Thanks again for the valuable info.
Still doing research but you mentioned the 3.08 being for an auto transmission when the Tempest says it is a 4-speed manual. https://www.gatewayclassiccars.com/HOU/1545/1965-Pontiac-Tempest#desc. Opinion on price of the Tempest as stated on the data sheet?
Could be a typo such as the GTO says it has a 3.43?
To clear up a few things. Not interested in a large cubic inch but that seems to be the most prevalent. Looking for something that I can drive several times a week locally with a little highway driving. Revving engines, popping clutches, etc. is not something that I do.

As I said previously both friends had cracked blocks and I have no further information about them. The 2 cars I am looking at have 8,000-9000 miles after rebuild. With those miles should I take some comfort that cracked blocks would probably not be an issue?

As you said: The vehicles are sold "As Is" and there is no way to check an engine until after purchase. I do understand that there may be some costs when purchasing vehicles such as these but a solid engine and transmission is first on my list.


----------



## PontiacJim (Dec 29, 2012)

Charlie DuBois said:


> Thanks again for the valuable info.
> Still doing research but you mentioned the 3.08 being for an auto transmission when the Tempest says it is a 4-speed manual. https://www.gatewayclassiccars.com/HOU/1545/1965-Pontiac-Tempest#desc. Opinion on price of the Tempest as stated on the data sheet?
> Could be a typo such as the GTO says it has a 3.43?
> To clear up a few things. Not interested in a large cubic inch but that seems to be the most prevalent. Looking for something that I can drive several times a week locally with a little highway driving. Revving engines, popping clutches, etc. is not something that I do.
> ...




Don't take this the wrong way, but the questions you ask tell me you don't know much about these cars and have never driven one. I suggest you stop looking other than for reference and begin a regiment of purchasing some of the books I and others have listed and read them carefully in building an understanding of these cars and what you are looking at. https://www.gtoforum.com/f12/books-pontiac-reading-135697/

The car appears to have 111,433 miles, not the "original 11,433 undocumented" miles. Once the speedo hits 99,999, it then clicks back to 00000 and starts again - not like modern cars which keep recording those miles over 100,000.

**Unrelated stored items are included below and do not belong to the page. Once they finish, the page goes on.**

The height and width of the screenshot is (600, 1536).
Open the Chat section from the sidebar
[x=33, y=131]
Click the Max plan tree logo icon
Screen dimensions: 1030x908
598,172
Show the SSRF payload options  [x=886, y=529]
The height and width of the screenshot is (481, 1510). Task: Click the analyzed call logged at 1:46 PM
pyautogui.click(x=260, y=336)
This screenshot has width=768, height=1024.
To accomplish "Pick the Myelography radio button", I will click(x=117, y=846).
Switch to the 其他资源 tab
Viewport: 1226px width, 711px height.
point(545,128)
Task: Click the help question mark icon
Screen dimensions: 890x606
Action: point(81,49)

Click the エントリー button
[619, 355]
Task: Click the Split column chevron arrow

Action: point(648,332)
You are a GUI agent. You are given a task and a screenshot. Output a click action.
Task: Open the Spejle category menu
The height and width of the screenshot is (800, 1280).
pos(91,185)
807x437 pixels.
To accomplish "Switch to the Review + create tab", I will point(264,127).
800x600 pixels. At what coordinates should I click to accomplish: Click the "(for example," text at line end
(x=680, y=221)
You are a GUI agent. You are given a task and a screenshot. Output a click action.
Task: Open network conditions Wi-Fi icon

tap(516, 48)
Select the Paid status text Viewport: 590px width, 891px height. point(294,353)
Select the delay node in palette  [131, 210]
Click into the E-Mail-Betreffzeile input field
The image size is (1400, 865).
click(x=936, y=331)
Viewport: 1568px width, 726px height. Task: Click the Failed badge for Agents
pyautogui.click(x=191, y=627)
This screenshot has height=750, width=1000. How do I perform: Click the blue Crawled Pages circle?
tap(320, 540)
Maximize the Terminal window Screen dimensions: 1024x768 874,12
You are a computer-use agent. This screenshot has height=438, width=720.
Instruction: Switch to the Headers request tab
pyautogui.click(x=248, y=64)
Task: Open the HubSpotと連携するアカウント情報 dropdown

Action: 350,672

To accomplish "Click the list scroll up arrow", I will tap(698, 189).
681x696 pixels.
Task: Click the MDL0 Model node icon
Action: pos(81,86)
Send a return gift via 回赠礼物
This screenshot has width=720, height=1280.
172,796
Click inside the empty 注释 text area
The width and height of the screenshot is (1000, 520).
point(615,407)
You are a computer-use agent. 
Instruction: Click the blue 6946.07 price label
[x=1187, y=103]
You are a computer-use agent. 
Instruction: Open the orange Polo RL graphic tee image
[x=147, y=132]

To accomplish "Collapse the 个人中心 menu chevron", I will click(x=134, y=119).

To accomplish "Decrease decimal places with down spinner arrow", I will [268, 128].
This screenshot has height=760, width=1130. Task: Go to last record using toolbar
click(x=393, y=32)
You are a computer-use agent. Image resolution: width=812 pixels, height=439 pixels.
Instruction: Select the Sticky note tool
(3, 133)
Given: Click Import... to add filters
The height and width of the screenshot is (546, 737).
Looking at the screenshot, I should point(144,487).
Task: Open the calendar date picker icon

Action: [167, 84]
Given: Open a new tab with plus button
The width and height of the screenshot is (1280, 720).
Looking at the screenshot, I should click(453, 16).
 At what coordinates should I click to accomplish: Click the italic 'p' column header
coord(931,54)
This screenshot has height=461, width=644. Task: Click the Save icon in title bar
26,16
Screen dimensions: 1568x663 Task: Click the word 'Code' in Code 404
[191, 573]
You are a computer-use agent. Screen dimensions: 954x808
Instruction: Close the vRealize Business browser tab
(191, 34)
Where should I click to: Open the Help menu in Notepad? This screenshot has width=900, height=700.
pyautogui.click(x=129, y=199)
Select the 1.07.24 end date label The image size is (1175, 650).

Ad says it is a GTO clone. OK, then why does the data tag have the "5N" on it that is the 1965 GTO option code? Is someone trying to hook an unknowing buyer into buying a tampered with or stolen car? I wonder if the frame's VIN matches the car's VIN? 

The body series on the _Data Tag_ is "2" = Pontiac, "37" which is a Lemans, not a Tempest, "37" = 2-Dr HT.

*HOWEVER*, the _VIN Tag_ says "2"= Pontiac, "33" = Tempest, "27" = 2-Dr Sport Coupe (a post car). And, the rivets are round head when many I have seen are the rosette style. _This car IS NOT a post car_, so VIN Tag is from another car - thus *ILLEGAL*.

Interior? 217? That is the code for dark blue interior. 216 is for red interior.
Paint Code B-B is for the color Blue Charcoal.

Engine paint does not look like rebuilt 8,000 miles ago. It should not be in as poor condition as it is, so the term "rebuilt" would be in question as I have stated to you earlier in purchasing any car that has a "rebuilt" engine unless it was done by a reputable and know engine shop that rebuilds Pontiac engines and you can call them up to talk with them and verify their work. Otherwise, "rebuilt" means nothing. You don't know what year the engine is, what it came out of, or what went into it.

Car still has the single reservoir master cylinder indicating drum brakes. I would not want a car with a single reservoir master cylinder simply for safety's sake if one of the brake lines busts, and I want a disc brake conversion up front. Drum brakes don't stop like modern cars and if someone pulls an emergency stop in front of you, you can't match their stopping distance and you'll put your car into their rear bumper, or worse. Disc brakes up front at least give you a chance.

One of the photos shows the lower front fender/frame and if my eyes are not deceiving me, there is bondo built up on the right of the fender attachment bolt - it should be smooth, as in original steel brace.

Air shock fittings at the rear bumper cross member. This can indicate weak/sagging springs in need of replacement.

Look above the undercoated gas tank. Looks rough and rusty as does one of the underside shots of the trunk floor.

Up front, a photo shows a shot of the right front frame looking at the inner fender well. Looks like rust/holes on the fender well just above the frame.

Suspension looks all original and will be worn out at the mileage listed. Looks rusty on the radiator support.

Next photo shows the right side front frame and it looks either heavily caked with dirt & crud or a ton of under coating. Does not look good to me.

3.08 gears with a 4-speed is going to most likely burn up clutches. Put that car on a hill/incline and see how much you will have to slip the clutch to get moving. If th tires are anything taller than the factory 26" height, this will lower those 3.08's even more. Sure, you can do it, but expect the clutch to wear out faster than normal.

This car looks good & shiny, and that's how people get sucked in. First, I question the true identity of the car - tampered with, salvaged, cobbled together, stolen, or other. The PHS documents would give you more facts about the car.

The price is way out of line. You are looking at putting more money into it after purchase. It's a Tempest. I'd price it at 16-18K knowing I'll be dumping more money into it over time and not be surprised if rust starts to appear in places.

But, until I sorted out that Data Tag/VIN and knew the car was a legal, I would not touch it with a ten foot pole. This is the kind of knowledge you can arm yourself with when looking at any GTO, Lemans, Tempest. 

And, I would not buy a car from any "specialized" auto seller - and you have just seen why. They don't authenticate anything and could be selling illegal/stolen cars, they are simply middle men looking to turn a profit and their prices are typically out of line for what the car is. Buy from a private individual who is less likely to bend you over a barrel. But, maybe you are OK getting an overpriced bad deal. I personally can't afford to throw my money away 'cause i have so little of it to begin with. :thumbsup:


----------



## Charlie DuBois (Oct 30, 2019)

Thanks again for the valuable info. Yes, lot's to learn and I saw your post with the detail explanation of inconsistency.

You are correct that I know little of cars of this age.:smile3: Much more research and knowledge needed.


----------